Zheng-Mao Zhu,Xiong-Hui Chen,Hong-Long Tian,Kun Zhang,Yang Yu
DOI: https://doi.org/10.48550/arXiv.2206.01474
2022-06-03
Abstract:Model-based methods have recently shown promising for offline reinforcement learning (RL), aiming to learn good policies from historical data without interacting with the environment. Previous model-based offline RL methods learn fully connected nets as world-models that map the states and actions to the next-step states. However, it is sensible that a world-model should adhere to the underlying causal effect such that it will support learning an effective policy generalizing well in unseen states. In this paper, We first provide theoretical results that causal world-models can outperform plain world-models for offline RL by incorporating the causal structure into the generalization error bound. We then propose a practical algorithm, oFfline mOdel-based reinforcement learning with CaUsal Structure (FOCUS), to illustrate the feasibility of learning and leveraging causal structure in offline RL. Experimental results on two benchmarks show that FOCUS reconstructs the underlying causal structure accurately and robustly. Consequently, it performs better than the plain model-based offline RL algorithms and other causal model-based RL algorithms.
Machine Learning
What problem does this paper attempt to address?
The problem that this paper attempts to solve is how to use causal structures to improve the generalization ability of models in offline reinforcement learning (Offline RL). Specifically, traditional offline reinforcement learning methods usually use fully - connected networks as world models. These models may include some spurious variables when predicting the next state. These spurious variables may cause the model to perform poorly in unseen states because they do not capture the underlying causal relationships between states and actions. The paper points out that by incorporating causal structures into the world model, the influence of such spurious correlations can be avoided, thereby improving the generalization ability and learning efficiency of the model. To achieve this goal, the author proposes an algorithm named FOCUS (Offline Model - based Reinforcement Learning with Causal Structure). This algorithm first learns the causal structure from the data and then uses this causal structure to guide the learning of the world model. In this way, FOCUS can more accurately reconstruct the underlying causal structure and shows better performance than other non - causal - model - based offline reinforcement learning algorithms on two benchmark tests.
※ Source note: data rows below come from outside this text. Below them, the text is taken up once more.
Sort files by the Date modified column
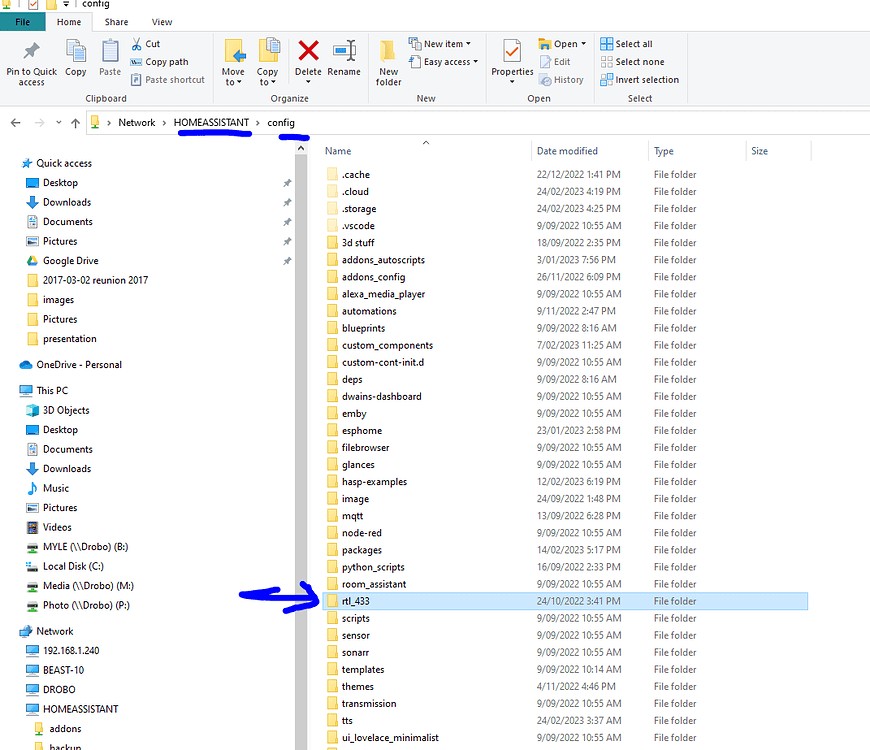Viewport: 870px width, 750px height. [x=570, y=150]
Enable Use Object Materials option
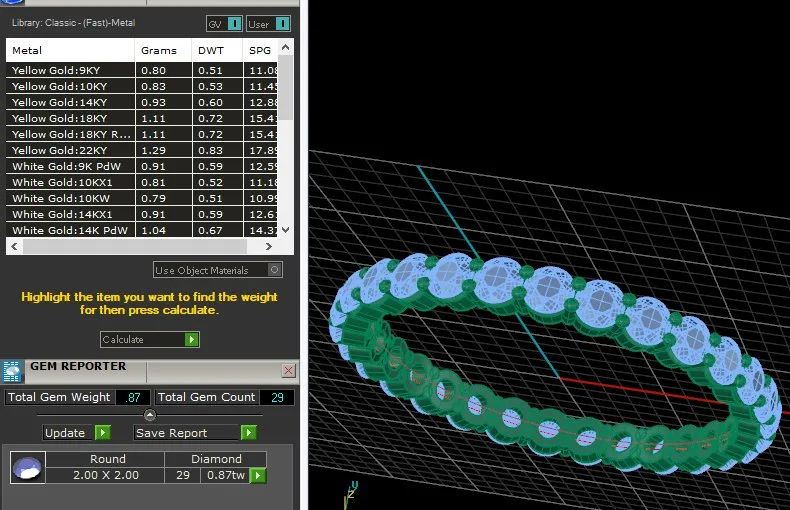 point(274,270)
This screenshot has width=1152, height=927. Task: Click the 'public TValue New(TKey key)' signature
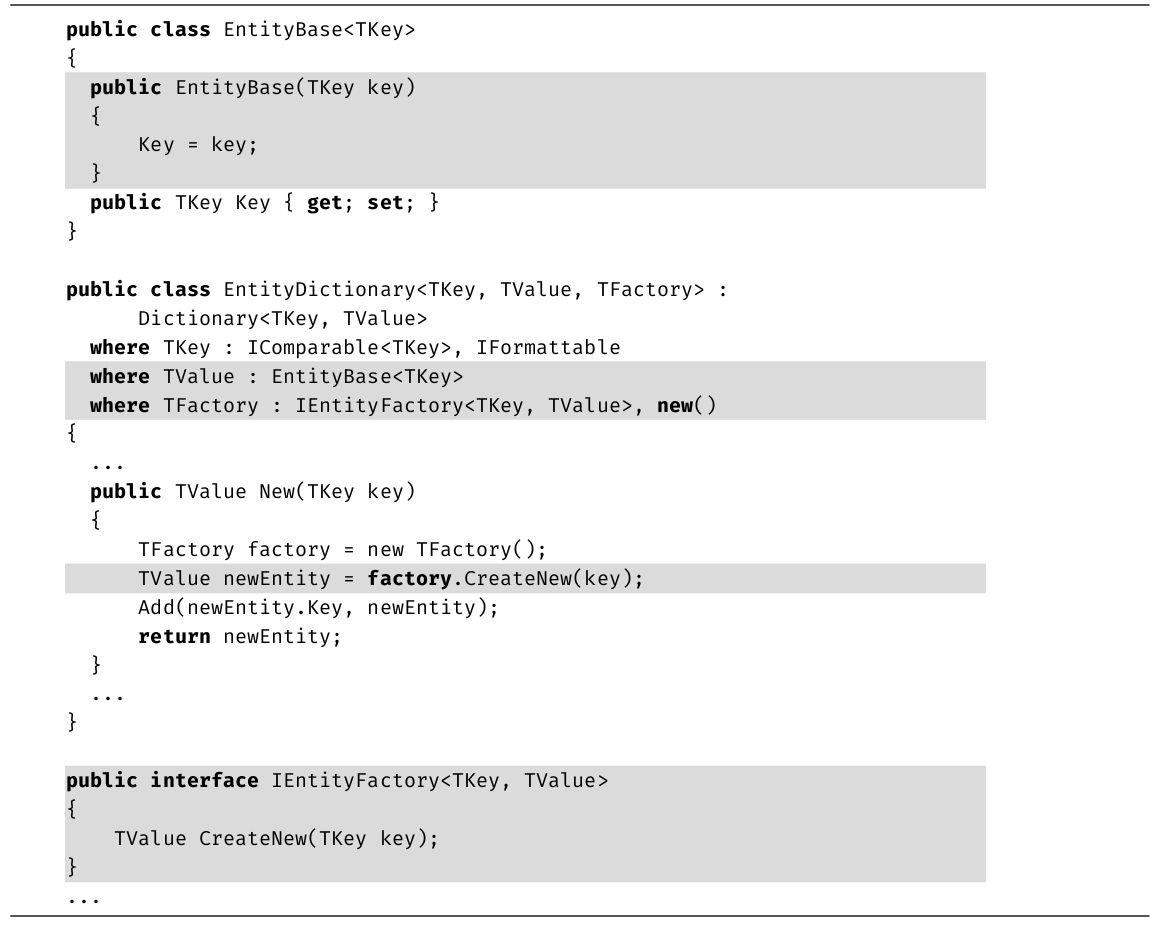point(252,492)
The main contributions of the paper include: 1. **Theoretical support**: It is proved that in offline reinforcement learning, causal world models have an advantage in generalization error bounds compared to ordinary non - causal models. 2. **Practical algorithm**: A practical algorithm FOCUS is proposed, demonstrating the feasibility of learning and using causal structures in an offline environment. 3. **Experimental verification**: The theoretical analysis is verified by experimental results, indicating that FOCUS outperforms baseline models and other online causal models on multiple benchmark tasks. In summary, this paper aims to improve the performance of offline reinforcement learning by introducing causal structures, especially when dealing with unseen states, it can provide better generalization ability.